28 Şubat Postmodern Darbe sürecinin en büyük mağdurlarından, düşünür, yazar tam 16 yılını cezaevinde geçirdi Salih Mirzabeyoğlu… Ve bugün Bolu F-Tipi Cezaevi’nden tahliye oldu. Çok büyük bir kalabalık karşıladı kendisini. Sevenleri, yakınları… Bolu F-Tipi Cezaevi’nden aldı ve şuanda Adapazarı’nda bulunuyor, yeşilliklerin arasında özgürlüğün tadını çıkarıyor. Ricamızı kırmadı ve konuğumuz oldu. Şimdi kendisinden görüşlerini alacağız. Hoşgeldiniz efendim yayınımıza.

Hoşbulduk.

Efendim, dile kolay tam 16 sene… 48 yaşında girdiniz 64 yaşında çıktınız. Öncelikli olarak neler hissediyorsunuz?

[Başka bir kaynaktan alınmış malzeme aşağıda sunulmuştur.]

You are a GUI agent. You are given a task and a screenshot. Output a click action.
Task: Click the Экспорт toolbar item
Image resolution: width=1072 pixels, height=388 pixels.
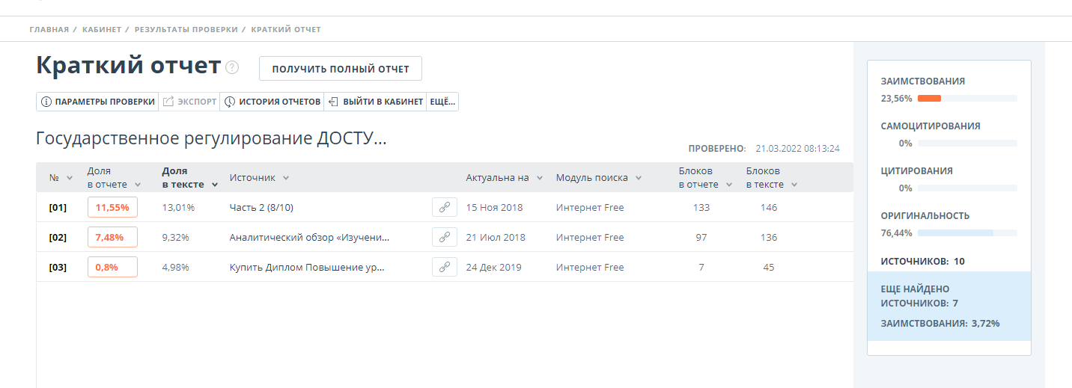[189, 102]
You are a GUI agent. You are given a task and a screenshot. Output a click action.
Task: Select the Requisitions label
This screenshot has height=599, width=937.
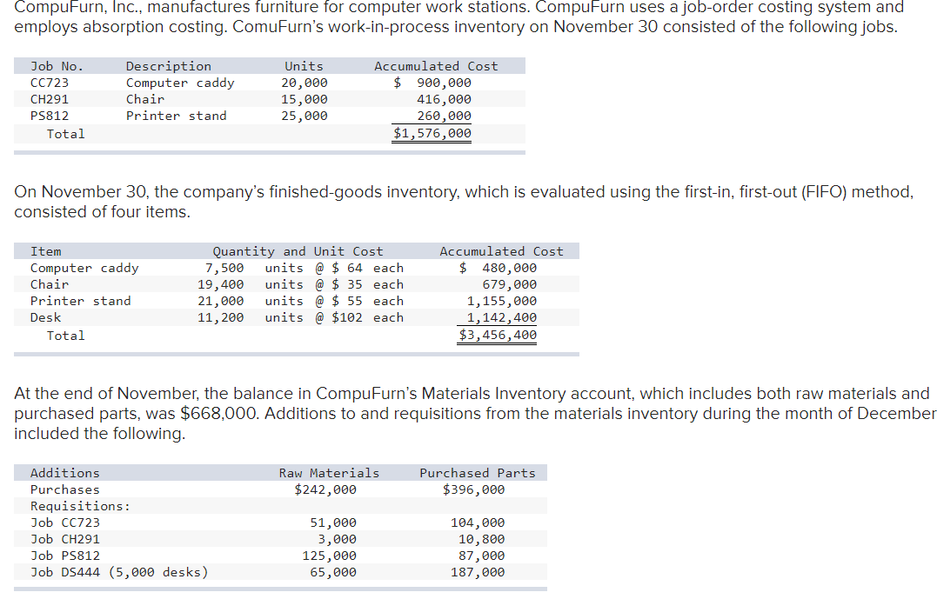pyautogui.click(x=77, y=505)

Memnunum gayet tabiî ki… İçeride olmak istemezdim. Gayet memnunum. Ama az önce arkadaşlarla konuşurken de ifade ettim, bu benim hayatımın boşa geçmiş bir safhası değil. Ben hayatımı o şartlar içinde, o şartların gerektirdiği fikri damıtarak geçirdim. Ondan dolayı hayatım ziyan oldu demiyorum. Ama gayet tabiî dışarıda olmayı istiyorum. İçerideyken de dışarıdayken de söylediğim bir şey var; “Allah hakkımızda hayırlısını etsin” duası baştadır. Bunu bütün arkadaşlarım da bilir. Ondan sonrasında da tabiî bunda emeği geçen bütün arkadaşlarıma teşekkür ediyorum. Söyleyeceğim bundan ibaret.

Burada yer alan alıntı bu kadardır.